**Problem details:**
Without adding anything, give again the lines from the one holding "752x587 pixels." through the final line of the records, exactly, with both ends included and pictures dropped.

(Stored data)
* * * * * * *

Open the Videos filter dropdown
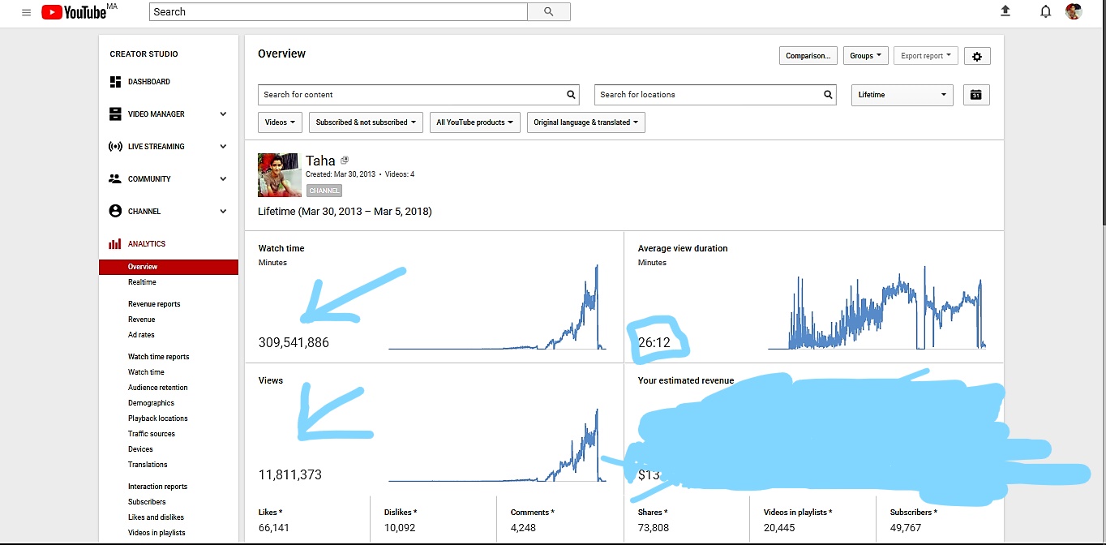The image size is (1106, 545). click(x=280, y=122)
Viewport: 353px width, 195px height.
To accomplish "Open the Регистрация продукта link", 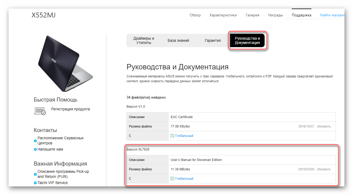I will [70, 109].
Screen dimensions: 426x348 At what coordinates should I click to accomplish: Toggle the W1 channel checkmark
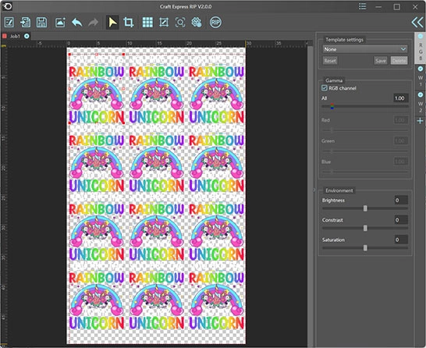tap(421, 69)
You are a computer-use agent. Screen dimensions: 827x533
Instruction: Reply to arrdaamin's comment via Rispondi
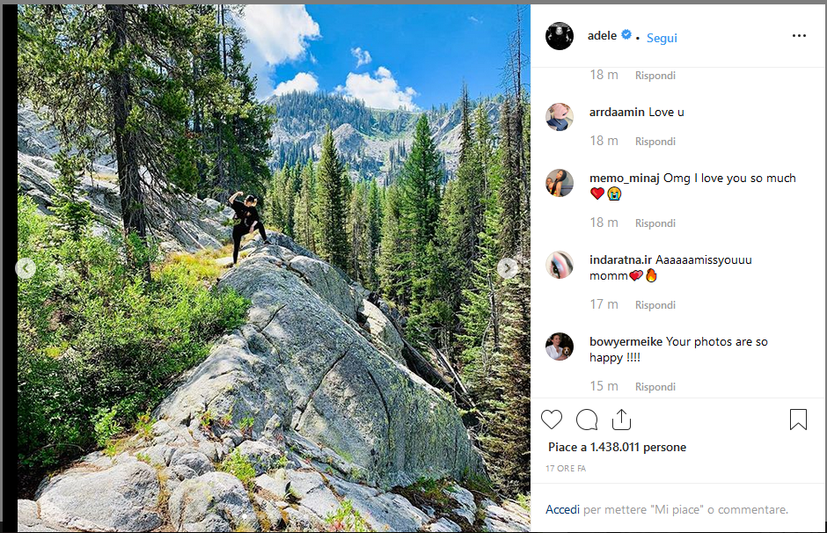655,142
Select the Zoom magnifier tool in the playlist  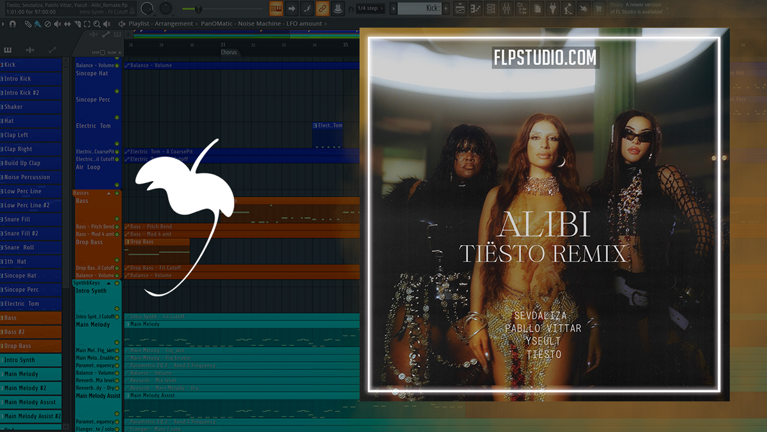(x=97, y=24)
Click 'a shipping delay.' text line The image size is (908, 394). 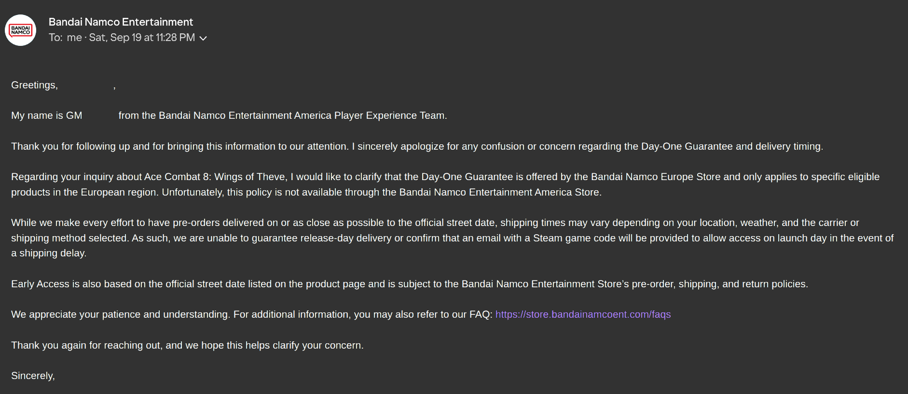pyautogui.click(x=49, y=253)
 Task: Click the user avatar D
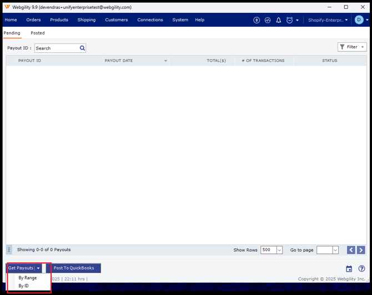(x=359, y=20)
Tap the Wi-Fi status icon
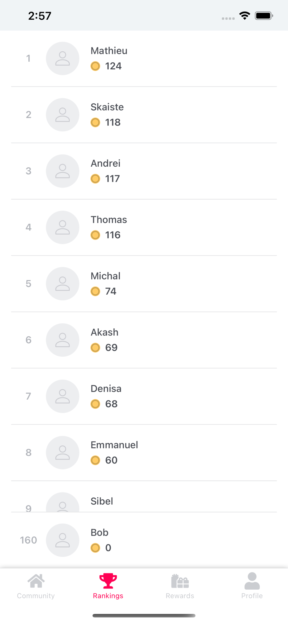The height and width of the screenshot is (623, 288). [245, 16]
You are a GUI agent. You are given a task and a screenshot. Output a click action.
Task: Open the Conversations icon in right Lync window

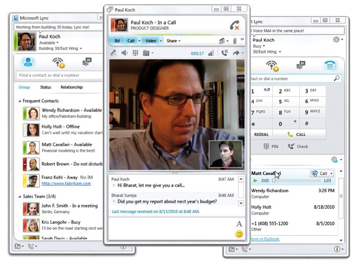pyautogui.click(x=301, y=66)
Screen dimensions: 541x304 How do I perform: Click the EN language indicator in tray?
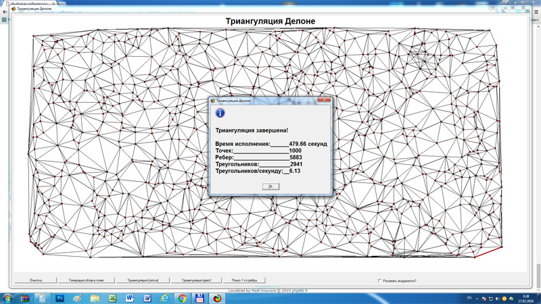pos(469,298)
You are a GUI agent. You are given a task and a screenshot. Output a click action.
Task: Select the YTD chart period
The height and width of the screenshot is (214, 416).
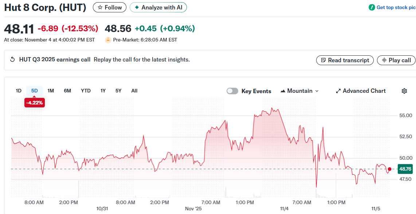(x=86, y=91)
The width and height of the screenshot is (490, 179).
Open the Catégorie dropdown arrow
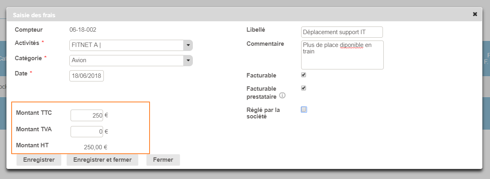point(188,61)
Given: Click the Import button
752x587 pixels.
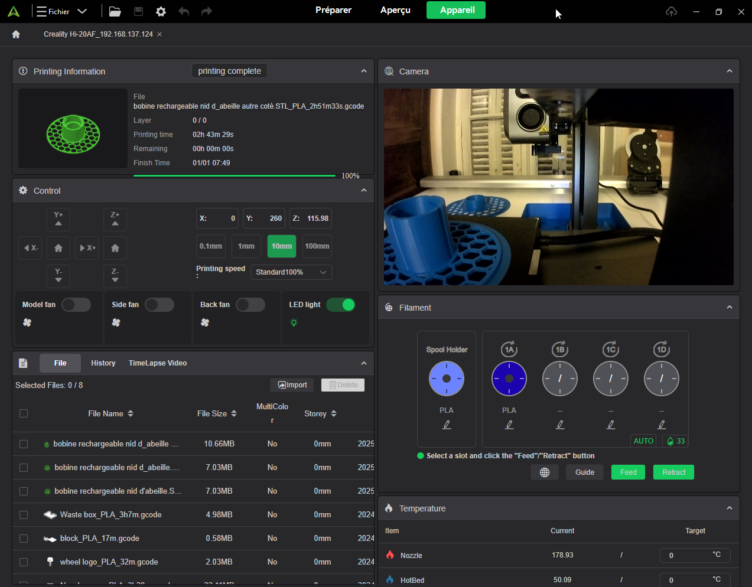Looking at the screenshot, I should coord(292,385).
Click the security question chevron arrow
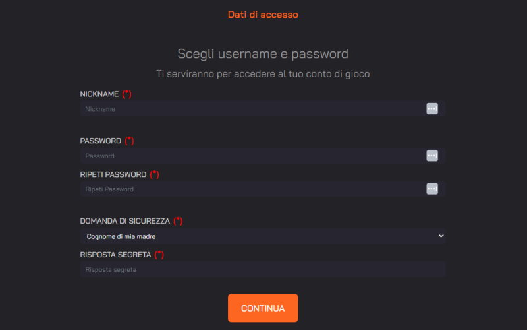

* * * * * * *

**Response area:**
752x587 pixels.
Looking at the screenshot, I should coord(292,385).
Click the security question chevron arrow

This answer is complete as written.